It happened once but we shrugged it off | Dagger | Page 1

kind roost Jul 9, 2025, 3:14 AM

#

Does it happen to multiple people? Something weird must be going on since I can't repro it by just having v0.18.12 CLI installed, engine running and then doing a go run of:

package main

import (
    "context"
    "fmt"

    "dagger.io/dagger/dag"
)

func main() {
    ctx := context.Background()

    out, err := dag.Container().From("alpine:latest").WithExec([]string{"echo", "Hello, Dagger!"}).Stdout(ctx)
    if err != nil {
        fmt.Println("Error:", err)
        return
    }
    fmt.Println("Output:", out)
}

where the go.mod specifies v0.18.11

#

If you have a cloud trace where it happened there could be something useful there in the early steps where it's connecting to the engine

woven leaf Jul 9, 2025, 4:00 AM

#

kind roost Does it happen to multiple people? Something weird must be going on since I can'...

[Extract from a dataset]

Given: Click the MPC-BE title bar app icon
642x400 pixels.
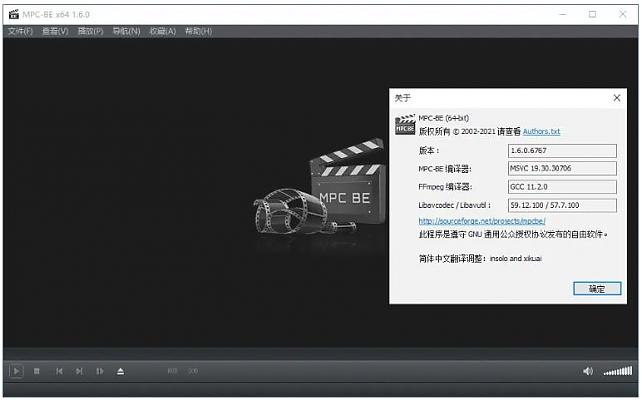Looking at the screenshot, I should 14,14.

I hit it once in the past -- haven't bumped yet to 18.2

azure vortex Jul 9, 2025, 10:03 AM

#

yeah, i can't repro either.

one thing that would good to know is what the env looks like when this happens?

#

actually wait the original error shared here #p-envelope message is interesting
it feels like it's not the sdk provisioning code

deep relic Jul 9, 2025, 3:42 PM

#

@left otter @paper sigil this happened before to one of you I think?

paper sigil Jul 9, 2025, 3:42 PM

#

Happened to me

#

I'm honestly not sure why either, I PRd the upgrade to the dagger deps to container-use

azure vortex Jul 9, 2025, 3:43 PM

#

if anyone has a full trace, logs, etc, would be a lot easier to debug 👀

#

one thought - you wouldn't have upgraded your local dagger cli and also been using the older container-use without the bump?

#

and been running things at the same time

paper sigil Jul 9, 2025, 3:45 PM

#

this is the error/when I reported: #p-envelope message

#

Going to look in cloud under mccallister-dev org for a trace @azure vortex

paper sigil Jul 9, 2025, 4:11 PM

#

ok, I believe its one of these (sorry I can't be more specific):

https://dagger.cloud/mccallister-dev/traces/69b8db6f68c6428ee5bc5378a71f0182
https://dagger.cloud/mccallister-dev/traces/58c62d4e7e82d2ed5de540bf37b02b0d

(timeout due to inactivity)

woven leaf Jul 9, 2025, 11:12 PM

#

So, I've been looking into the "No such container" error recently, and here's a quick update:

The error seems to be coming from BuildKit’s connection helper library when it runs this:

docker exec -i dagger-engine-v0.18.11 buildctl dial-stdio

I couldn't replicate the exact root cause Andrea has encountered yesterday, but I did reproduce a similar issue by intentionally running the command on a non-existent container.

Simple Repro Steps
Create a container with a mismatched name

docker run -d --name dagger-engine-2e6d64d8564a25d1 \
  --privileged registry.dagger.io/engine:v0.18.11

Attempt to exec using the expected (but incorrect) name

docker exec -i dagger-engine-v0.18.11 buildctl dial-stdio

This gives exactly the error we're seeing:

Error response from daemon: No such container: dagger-engine-v0.18.11

Underlying Flow

SDK provisions containers using a docker driver docker.go
SDK returns a connection helper URL with the expected container name docker.go
Connection helper (from BuildKit library) uses docker exec internally to establish the connection.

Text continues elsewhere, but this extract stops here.